**Description of the task:** Transcribe, word for word and without additions, each line below from the one containing "Filter resources by Offline status" through the one containing "You are a computer-use agent. The height", both ends included.

**Dataset:**
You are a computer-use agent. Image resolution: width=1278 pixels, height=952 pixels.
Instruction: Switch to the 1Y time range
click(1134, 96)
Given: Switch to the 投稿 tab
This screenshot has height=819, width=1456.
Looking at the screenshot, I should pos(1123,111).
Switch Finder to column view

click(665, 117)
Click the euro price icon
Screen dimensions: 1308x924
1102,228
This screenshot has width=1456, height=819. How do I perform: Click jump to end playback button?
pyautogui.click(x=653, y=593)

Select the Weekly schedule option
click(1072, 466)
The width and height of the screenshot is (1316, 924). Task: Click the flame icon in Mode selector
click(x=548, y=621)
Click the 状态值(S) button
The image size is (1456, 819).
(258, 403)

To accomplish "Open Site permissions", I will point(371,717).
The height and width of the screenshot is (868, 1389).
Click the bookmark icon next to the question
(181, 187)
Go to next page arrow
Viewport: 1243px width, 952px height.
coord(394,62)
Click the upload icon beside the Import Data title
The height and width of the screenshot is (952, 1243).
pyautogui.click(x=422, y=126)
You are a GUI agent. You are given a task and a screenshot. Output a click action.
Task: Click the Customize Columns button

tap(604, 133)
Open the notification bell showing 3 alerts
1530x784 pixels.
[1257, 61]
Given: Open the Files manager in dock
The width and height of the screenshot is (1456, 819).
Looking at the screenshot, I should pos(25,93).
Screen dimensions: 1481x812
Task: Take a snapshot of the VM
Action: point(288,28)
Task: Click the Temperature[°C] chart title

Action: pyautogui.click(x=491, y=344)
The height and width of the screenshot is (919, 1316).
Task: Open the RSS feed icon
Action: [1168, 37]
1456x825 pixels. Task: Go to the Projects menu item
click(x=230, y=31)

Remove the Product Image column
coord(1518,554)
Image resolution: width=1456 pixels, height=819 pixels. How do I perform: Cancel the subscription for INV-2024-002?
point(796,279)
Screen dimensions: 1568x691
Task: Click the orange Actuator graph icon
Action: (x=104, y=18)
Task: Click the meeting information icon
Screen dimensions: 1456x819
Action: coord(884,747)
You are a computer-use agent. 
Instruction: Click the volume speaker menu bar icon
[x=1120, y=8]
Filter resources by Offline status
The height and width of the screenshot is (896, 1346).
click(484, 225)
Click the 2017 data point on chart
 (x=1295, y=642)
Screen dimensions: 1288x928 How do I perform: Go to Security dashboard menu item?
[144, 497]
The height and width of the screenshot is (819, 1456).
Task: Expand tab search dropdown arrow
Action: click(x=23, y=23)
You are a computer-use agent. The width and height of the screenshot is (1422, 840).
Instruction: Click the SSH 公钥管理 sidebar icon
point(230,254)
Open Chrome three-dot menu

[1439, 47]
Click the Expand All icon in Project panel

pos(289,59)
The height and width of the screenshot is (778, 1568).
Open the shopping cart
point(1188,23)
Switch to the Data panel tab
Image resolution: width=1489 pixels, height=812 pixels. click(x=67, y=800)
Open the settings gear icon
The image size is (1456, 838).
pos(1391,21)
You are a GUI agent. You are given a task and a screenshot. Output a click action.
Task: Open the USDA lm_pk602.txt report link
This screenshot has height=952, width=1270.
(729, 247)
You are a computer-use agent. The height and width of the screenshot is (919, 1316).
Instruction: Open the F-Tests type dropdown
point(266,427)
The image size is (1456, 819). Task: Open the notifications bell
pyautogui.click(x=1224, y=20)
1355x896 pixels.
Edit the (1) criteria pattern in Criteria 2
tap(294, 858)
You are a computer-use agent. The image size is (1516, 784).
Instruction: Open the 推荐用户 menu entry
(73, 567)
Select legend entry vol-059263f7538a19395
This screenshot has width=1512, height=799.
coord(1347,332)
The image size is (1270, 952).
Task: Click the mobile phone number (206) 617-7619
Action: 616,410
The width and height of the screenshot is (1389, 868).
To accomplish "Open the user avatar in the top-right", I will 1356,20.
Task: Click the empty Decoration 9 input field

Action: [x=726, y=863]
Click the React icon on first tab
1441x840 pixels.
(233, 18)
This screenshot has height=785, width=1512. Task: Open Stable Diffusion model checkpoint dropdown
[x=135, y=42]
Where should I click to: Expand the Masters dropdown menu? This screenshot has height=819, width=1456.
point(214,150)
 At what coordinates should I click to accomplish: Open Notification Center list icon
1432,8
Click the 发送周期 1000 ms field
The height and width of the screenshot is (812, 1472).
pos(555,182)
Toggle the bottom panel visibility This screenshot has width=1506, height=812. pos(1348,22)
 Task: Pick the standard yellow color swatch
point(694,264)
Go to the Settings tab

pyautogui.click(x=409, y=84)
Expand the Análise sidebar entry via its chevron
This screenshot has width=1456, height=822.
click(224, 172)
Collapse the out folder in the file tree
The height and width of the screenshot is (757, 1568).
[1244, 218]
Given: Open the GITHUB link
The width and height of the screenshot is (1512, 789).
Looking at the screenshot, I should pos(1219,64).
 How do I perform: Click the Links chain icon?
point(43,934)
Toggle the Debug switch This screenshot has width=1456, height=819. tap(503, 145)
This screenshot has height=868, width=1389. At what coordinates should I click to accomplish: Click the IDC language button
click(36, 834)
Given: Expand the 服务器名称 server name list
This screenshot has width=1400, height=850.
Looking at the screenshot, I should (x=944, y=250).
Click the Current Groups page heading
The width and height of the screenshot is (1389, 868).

**Response area:**
Filter resources by Offline status
The height and width of the screenshot is (896, 1346).
click(484, 225)
Click the 2017 data point on chart
 (x=1295, y=642)
Screen dimensions: 1288x928 How do I perform: Go to Security dashboard menu item?
[144, 497]
The height and width of the screenshot is (819, 1456).
Task: Expand tab search dropdown arrow
Action: click(x=23, y=23)
You are a computer-use agent. The width and height of the screenshot is (1422, 840).
Instruction: Click the SSH 公钥管理 sidebar icon
point(230,254)
Open Chrome three-dot menu

[1439, 47]
Click the Expand All icon in Project panel

pos(289,59)
The height and width of the screenshot is (778, 1568).
Open the shopping cart
point(1188,23)
Switch to the Data panel tab
Image resolution: width=1489 pixels, height=812 pixels. click(x=67, y=800)
Open the settings gear icon
The image size is (1456, 838).
pos(1391,21)
You are a GUI agent. You are given a task and a screenshot. Output a click action.
Task: Open the USDA lm_pk602.txt report link
This screenshot has height=952, width=1270.
(729, 247)
You are a computer-use agent. The height and width of the screenshot is (919, 1316).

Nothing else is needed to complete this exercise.